Malaysia should give up its labor-intensive operations to countries with lower wages, like China, he said, and concentrate on more highly skilled work like research and development, financial and health care services.

Some workers’ rights groups, though, are concerned that new restrictions on foreign labourers may result in more people migrating to countries before they obtain a valid work permit. That can leave them more vulnerable to exploitation, the International Labor Organisation said.

Figures released by the government last week showed that the economy had emerged from recession in the second quarter. Raja, the labour leader, said that although job losses were easing, the unions believed the freeze on foreign workers should continue. If there is a need for more workers in the coming months, he said, companies should be able to extend the visas of foreign workers already in the country.

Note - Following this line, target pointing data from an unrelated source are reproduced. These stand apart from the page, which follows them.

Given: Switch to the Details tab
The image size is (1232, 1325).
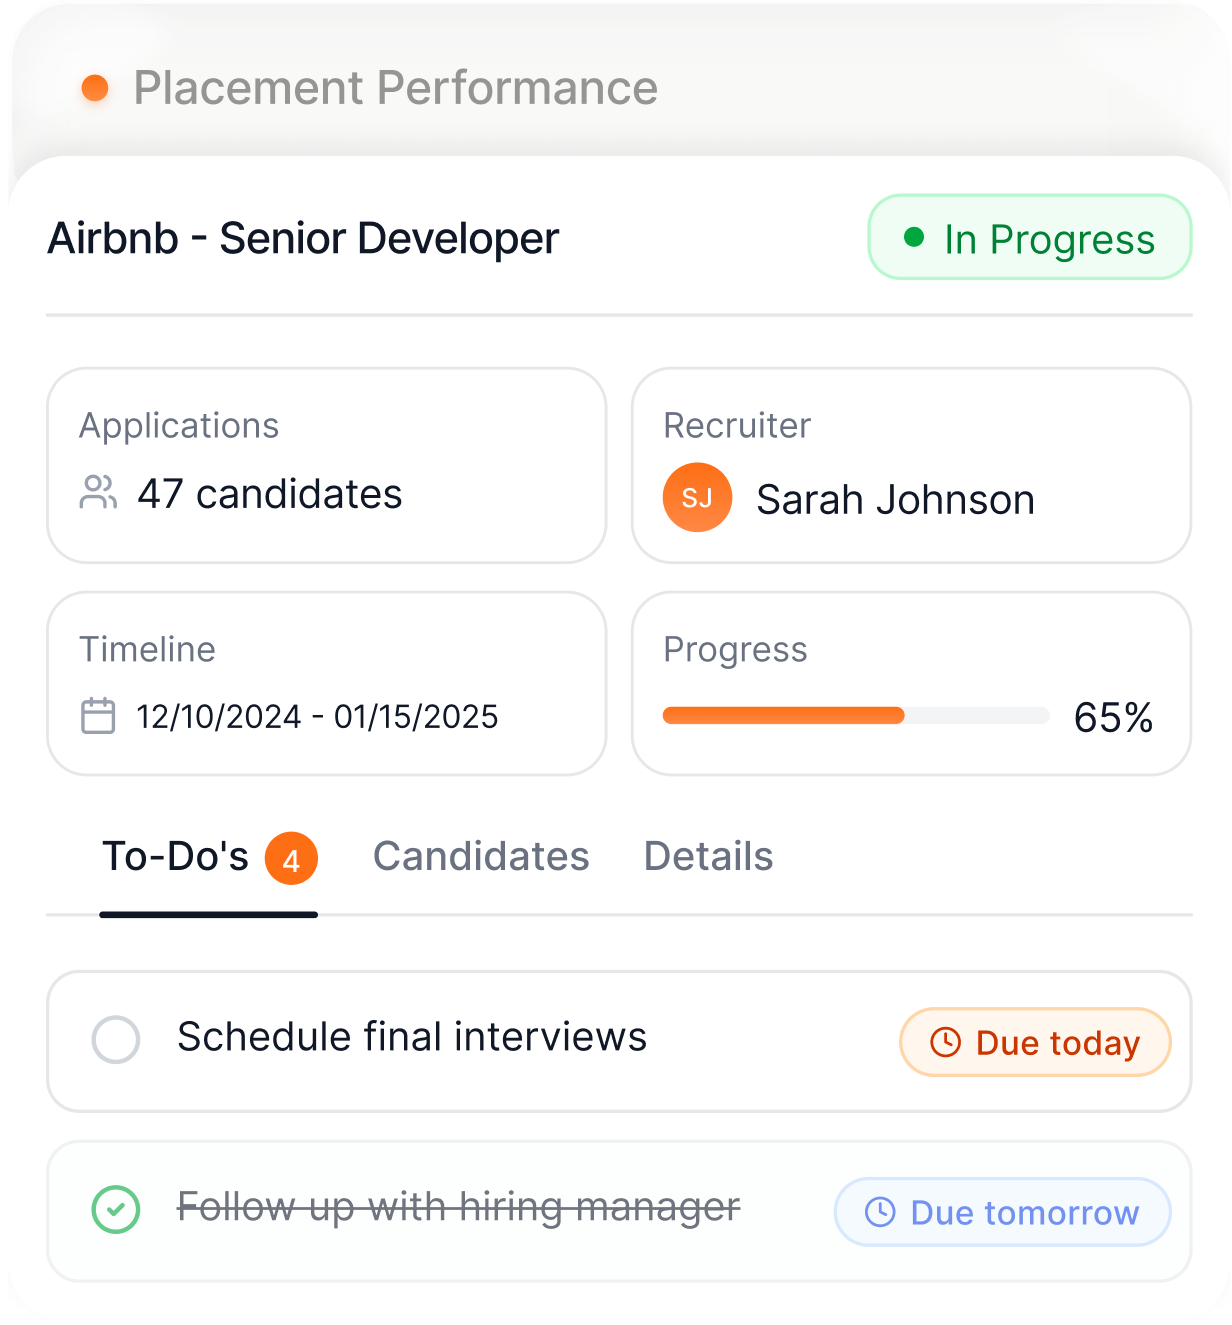Looking at the screenshot, I should [707, 856].
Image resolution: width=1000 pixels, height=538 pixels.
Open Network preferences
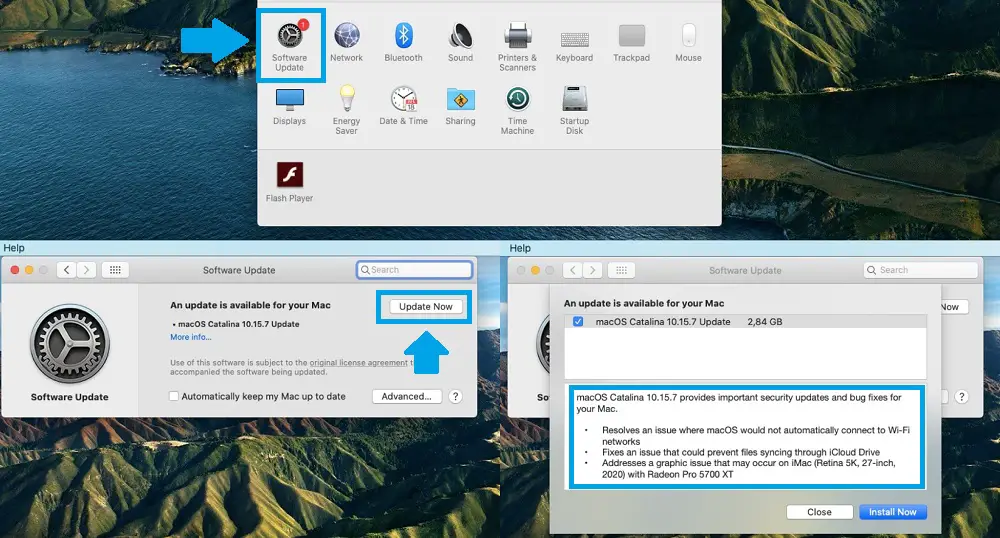pyautogui.click(x=347, y=44)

Sunil Nemdang, a 21-year-old Nepalese man, came to Malaysia in May on the belief that an agent had a job for him. He was given a work permit and told that he would work as a security guard. However, when he arrived, there was no job. With the agent still holding his passport, Sunil is sleeping on the floor of a Nepalese restaurant alongside his three cousins while he tries to get his documents back.

Despite the harsh introduction to life in Malaysia, he has not given up on his dream of earning money .  “If I get a good job, I want to work here for two or three years,” he said.